Wicked: The Life and Times of the Wicked Witch of the West Volume 4, Chapter 2, Part 10 Summary

How It All Goes Down

  • The next day, the sisters discuss Elphaba's name.
  • Five recalls the legend of Saint Aelphaba of the Waterfall and they guess that's where the name came from.
  • Five then tells everyone the legend. Saint Aelphaba was a mystic who went out into the wilderness to commune with nature and become more holy. She stripped down naked and walked through a waterfall into a cave, where she set up shop, ate some grapes, and thought deep thoughts. Finally she emerged from her cave hundreds of years later and scared the villagers. Villagers had come to the cave for years and no one had ever noticed Saint Aelphaba. She hung out in town for a while and blessed people, then she took some more grapes and disappeared behind the waterfall again, never to be seen again.
  • Sarima seems overly interested in the whole disappearing and not dying thing.
  • Elphaba insists that she doesn't believe the story.
  • Nor and Irji burst in and announce that they've found Liir, who has been in the fish well for days.
  • Nanny yells at everyone for being terrible guardians.
  • Liir is near death and Elphaba panics. She yells that she can't do magic to help him.
  • The sisters find this a weird thing for a self-advertised Witch to say.
  • Nanny gets Elphaba to snap out of it and perform CPR.
  • Liir starts breathing again. He says the fish talked to him.
  • Everyone starts arguing and Nanny is horrified to learn that no one even knows where Liir sleeps at night.
  • Sarima and Elphaba blame each other for the oversight.
  • Nanny says she'll take care of Liir.

    "Barbarians, the lot of you!" snapped Nanny.

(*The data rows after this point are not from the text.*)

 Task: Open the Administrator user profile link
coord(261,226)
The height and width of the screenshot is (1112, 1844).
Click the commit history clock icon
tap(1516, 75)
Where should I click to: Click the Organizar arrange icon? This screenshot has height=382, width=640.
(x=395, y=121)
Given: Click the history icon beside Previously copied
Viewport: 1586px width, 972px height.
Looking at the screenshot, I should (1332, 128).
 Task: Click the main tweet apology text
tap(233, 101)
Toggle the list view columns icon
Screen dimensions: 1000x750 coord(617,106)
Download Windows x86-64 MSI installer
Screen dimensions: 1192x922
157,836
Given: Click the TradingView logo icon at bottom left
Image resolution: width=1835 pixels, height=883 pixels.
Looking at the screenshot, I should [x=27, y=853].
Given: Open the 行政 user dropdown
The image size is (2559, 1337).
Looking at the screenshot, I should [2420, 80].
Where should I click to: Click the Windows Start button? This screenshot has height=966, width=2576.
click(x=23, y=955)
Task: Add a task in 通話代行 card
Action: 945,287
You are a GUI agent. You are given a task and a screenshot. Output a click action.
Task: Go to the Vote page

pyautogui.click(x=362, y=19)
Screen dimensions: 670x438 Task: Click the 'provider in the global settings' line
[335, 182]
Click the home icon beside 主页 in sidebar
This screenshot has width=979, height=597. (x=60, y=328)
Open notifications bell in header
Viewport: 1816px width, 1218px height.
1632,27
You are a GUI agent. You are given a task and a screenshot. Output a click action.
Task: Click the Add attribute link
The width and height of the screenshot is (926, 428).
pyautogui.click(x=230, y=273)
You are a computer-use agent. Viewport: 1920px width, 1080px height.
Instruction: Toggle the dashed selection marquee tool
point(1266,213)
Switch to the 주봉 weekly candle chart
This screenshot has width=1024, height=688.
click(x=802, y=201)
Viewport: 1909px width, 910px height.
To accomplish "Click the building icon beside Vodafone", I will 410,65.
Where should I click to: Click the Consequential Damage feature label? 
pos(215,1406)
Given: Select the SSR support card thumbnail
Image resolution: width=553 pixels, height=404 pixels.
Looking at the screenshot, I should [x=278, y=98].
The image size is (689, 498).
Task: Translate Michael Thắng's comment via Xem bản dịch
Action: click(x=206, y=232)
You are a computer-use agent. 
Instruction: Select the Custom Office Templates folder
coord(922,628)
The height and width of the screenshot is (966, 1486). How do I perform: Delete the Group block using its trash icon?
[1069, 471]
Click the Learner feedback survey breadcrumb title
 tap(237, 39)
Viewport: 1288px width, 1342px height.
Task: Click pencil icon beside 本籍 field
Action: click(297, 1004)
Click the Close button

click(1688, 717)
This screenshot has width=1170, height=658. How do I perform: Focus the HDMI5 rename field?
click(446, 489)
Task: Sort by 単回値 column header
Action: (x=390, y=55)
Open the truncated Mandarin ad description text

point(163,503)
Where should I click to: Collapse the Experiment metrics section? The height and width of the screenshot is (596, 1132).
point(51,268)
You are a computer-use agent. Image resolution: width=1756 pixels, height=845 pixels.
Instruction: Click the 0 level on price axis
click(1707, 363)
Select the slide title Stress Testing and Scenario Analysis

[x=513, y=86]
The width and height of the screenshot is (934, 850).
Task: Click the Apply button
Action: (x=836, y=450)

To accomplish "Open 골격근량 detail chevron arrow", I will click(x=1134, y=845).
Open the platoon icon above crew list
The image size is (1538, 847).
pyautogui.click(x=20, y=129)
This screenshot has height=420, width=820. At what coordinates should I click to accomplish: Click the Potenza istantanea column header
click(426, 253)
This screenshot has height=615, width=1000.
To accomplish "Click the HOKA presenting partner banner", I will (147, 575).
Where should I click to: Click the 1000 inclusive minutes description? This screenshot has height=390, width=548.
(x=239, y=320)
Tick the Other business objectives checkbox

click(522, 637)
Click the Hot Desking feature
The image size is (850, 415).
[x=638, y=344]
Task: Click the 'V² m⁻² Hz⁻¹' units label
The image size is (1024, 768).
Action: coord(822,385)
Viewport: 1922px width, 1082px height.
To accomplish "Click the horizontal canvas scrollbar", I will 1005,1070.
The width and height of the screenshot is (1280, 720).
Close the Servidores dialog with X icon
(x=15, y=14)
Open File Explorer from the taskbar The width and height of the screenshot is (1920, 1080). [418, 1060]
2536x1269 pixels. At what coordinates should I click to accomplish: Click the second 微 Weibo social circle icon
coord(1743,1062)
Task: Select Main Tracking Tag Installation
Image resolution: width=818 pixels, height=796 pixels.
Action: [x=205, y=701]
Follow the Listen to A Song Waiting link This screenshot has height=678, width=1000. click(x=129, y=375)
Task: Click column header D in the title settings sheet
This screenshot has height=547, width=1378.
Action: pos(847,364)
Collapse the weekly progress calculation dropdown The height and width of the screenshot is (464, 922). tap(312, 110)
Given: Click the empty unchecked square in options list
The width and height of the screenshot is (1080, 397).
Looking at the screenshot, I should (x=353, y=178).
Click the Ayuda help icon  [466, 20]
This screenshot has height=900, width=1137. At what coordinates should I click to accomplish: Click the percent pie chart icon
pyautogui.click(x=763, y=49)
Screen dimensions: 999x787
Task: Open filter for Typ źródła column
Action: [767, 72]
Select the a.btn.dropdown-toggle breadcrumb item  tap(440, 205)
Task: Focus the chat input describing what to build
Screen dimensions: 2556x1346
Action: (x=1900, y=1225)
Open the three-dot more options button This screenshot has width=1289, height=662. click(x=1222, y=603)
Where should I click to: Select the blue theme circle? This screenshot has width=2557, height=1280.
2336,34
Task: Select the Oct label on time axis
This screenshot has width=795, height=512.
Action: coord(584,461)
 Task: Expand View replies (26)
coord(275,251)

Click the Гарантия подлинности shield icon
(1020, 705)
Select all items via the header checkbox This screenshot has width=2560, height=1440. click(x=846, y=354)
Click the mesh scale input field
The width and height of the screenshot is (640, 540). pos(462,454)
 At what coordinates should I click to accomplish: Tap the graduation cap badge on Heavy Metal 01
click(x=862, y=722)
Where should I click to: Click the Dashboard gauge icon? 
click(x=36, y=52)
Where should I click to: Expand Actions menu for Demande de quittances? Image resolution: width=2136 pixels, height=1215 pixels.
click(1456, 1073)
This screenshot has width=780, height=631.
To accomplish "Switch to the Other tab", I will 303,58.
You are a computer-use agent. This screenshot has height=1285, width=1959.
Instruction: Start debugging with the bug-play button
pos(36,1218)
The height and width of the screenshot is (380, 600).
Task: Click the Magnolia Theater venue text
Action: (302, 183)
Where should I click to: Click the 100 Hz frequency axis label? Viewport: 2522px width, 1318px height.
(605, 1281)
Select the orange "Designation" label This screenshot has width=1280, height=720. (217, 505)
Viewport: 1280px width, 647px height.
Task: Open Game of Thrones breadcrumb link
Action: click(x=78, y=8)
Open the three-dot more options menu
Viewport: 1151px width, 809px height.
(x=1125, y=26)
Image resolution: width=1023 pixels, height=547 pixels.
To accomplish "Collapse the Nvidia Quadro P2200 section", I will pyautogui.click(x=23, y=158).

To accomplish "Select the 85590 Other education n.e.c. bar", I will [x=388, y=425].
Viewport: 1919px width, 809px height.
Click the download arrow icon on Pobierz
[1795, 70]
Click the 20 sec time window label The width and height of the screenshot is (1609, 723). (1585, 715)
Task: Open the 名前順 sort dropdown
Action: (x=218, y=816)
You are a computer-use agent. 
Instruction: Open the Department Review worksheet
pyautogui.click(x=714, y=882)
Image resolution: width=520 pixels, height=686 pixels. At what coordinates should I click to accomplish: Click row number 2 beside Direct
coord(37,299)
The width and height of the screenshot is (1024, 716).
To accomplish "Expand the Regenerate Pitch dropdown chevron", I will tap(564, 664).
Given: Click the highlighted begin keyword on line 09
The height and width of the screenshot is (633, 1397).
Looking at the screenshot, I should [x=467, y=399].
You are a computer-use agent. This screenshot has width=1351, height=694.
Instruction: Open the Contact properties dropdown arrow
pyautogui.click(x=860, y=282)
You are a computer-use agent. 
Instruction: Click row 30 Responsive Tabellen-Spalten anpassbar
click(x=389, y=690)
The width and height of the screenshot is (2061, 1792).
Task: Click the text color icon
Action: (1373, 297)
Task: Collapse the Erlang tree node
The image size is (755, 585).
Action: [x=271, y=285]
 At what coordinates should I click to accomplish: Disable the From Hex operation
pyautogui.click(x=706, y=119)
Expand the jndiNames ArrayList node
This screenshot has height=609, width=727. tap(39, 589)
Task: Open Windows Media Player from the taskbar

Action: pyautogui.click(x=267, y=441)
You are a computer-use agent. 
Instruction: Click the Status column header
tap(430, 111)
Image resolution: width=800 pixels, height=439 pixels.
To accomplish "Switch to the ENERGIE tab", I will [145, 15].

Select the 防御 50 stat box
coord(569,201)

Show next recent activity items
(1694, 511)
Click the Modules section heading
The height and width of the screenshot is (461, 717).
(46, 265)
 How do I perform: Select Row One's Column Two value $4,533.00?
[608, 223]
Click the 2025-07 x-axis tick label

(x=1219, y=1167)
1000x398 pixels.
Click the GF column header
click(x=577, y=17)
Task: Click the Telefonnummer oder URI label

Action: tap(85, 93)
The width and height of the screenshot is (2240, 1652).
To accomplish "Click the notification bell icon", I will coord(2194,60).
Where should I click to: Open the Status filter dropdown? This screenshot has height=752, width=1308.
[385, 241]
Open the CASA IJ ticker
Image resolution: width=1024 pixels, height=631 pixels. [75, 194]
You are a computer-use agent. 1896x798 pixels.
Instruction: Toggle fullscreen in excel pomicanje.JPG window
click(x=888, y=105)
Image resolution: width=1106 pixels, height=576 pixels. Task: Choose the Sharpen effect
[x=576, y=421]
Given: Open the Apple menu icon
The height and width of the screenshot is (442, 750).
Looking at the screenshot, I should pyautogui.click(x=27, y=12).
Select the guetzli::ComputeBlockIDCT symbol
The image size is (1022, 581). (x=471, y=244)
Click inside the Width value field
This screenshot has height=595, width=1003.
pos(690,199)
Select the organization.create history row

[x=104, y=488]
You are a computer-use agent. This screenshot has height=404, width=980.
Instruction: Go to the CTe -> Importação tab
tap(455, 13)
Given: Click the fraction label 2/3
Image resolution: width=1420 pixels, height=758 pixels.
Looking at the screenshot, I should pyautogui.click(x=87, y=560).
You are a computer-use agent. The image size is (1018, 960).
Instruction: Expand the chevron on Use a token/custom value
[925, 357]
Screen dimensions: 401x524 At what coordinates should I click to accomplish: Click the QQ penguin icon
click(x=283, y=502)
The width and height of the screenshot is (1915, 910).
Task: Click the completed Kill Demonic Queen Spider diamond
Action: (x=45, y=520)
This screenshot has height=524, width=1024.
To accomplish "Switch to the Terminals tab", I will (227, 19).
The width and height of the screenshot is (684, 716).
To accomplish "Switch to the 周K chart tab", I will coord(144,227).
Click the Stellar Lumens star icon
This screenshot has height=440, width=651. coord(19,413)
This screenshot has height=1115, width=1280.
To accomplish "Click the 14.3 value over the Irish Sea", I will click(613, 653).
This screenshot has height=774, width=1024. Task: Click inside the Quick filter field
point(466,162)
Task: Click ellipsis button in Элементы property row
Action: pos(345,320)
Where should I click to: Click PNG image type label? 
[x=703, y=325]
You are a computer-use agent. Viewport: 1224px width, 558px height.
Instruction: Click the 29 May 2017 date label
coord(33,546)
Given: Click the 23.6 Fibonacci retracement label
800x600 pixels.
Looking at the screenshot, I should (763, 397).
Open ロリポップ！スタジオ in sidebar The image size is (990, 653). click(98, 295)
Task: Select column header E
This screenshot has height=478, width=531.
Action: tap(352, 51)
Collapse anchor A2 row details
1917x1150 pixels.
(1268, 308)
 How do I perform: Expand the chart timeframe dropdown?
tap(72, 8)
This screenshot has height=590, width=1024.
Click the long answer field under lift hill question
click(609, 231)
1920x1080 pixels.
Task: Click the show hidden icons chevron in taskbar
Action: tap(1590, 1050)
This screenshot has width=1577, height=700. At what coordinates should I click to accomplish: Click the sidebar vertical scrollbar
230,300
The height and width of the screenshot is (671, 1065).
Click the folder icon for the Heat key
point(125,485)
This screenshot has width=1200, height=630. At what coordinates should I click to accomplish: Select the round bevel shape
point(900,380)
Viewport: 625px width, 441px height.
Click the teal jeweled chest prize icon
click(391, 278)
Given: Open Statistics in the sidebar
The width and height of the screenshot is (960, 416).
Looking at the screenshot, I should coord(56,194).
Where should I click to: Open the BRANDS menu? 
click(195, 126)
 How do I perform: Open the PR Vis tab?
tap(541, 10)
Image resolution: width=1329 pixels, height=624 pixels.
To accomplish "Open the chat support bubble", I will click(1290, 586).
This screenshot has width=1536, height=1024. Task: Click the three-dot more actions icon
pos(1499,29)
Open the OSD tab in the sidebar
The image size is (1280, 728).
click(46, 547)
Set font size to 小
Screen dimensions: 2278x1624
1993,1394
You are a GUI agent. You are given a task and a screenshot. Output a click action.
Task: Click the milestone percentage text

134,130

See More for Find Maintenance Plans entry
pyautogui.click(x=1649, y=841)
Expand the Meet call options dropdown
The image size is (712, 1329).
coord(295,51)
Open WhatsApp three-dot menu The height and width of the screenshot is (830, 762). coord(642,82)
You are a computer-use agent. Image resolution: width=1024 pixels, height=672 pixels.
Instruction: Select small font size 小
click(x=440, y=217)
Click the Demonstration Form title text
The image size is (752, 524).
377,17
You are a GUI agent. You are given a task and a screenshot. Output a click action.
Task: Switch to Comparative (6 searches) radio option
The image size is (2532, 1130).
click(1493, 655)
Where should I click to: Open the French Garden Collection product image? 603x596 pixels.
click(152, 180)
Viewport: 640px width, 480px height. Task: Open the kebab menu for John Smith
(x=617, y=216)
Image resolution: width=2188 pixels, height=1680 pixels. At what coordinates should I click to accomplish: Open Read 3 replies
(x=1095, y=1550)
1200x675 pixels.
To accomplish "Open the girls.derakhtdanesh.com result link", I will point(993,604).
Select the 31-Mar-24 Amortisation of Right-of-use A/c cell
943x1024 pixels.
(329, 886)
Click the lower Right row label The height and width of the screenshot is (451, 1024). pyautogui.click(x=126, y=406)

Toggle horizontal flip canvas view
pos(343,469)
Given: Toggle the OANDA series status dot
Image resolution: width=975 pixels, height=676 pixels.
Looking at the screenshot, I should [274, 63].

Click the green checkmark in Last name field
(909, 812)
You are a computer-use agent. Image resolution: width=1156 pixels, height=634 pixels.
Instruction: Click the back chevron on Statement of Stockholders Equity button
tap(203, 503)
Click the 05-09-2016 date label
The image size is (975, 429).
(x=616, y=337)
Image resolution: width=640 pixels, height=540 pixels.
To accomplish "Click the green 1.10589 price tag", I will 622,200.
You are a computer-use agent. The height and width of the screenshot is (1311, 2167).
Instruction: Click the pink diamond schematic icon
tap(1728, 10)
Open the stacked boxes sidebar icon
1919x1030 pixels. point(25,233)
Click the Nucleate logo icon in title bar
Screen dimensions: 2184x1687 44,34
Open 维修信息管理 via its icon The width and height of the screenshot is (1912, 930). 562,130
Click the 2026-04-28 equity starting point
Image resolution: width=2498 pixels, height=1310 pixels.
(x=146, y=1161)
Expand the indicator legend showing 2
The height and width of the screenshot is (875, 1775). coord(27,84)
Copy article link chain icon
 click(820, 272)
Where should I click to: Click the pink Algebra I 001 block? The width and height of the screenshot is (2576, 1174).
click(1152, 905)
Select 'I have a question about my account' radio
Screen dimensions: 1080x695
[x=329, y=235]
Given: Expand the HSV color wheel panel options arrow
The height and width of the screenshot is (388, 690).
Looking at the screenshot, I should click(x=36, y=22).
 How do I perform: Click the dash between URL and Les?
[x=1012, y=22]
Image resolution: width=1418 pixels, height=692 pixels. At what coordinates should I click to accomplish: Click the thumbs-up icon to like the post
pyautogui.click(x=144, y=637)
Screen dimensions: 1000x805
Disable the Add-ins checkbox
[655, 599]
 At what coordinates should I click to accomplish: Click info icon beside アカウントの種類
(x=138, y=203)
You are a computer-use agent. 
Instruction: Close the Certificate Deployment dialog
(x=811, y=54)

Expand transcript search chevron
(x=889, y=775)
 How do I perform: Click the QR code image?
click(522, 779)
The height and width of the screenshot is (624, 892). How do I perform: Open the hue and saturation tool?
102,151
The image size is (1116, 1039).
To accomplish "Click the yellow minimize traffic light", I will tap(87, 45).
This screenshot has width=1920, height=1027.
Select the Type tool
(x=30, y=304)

    For which no one at Kiamo Ko ever forgave her.
    (4.2.10.49)

  • Elphaba becomes thoughtful and starts thinking about people from her past and what she's doing with her life.
  • She also thinks of something Sarima told her about different kinds of anger:

    Warm and cold anger working together to make a fury, a fury worthy enough to use as a weapon against the old things that still needed fighting. (4.2.10.59)

  • A few days later Elphaba thinks of weapons while looking at an icicle.
  • The icicle breaks off and falls down on Manek, killing him. "Liir survived, but Manek did not" (4.2.10.61).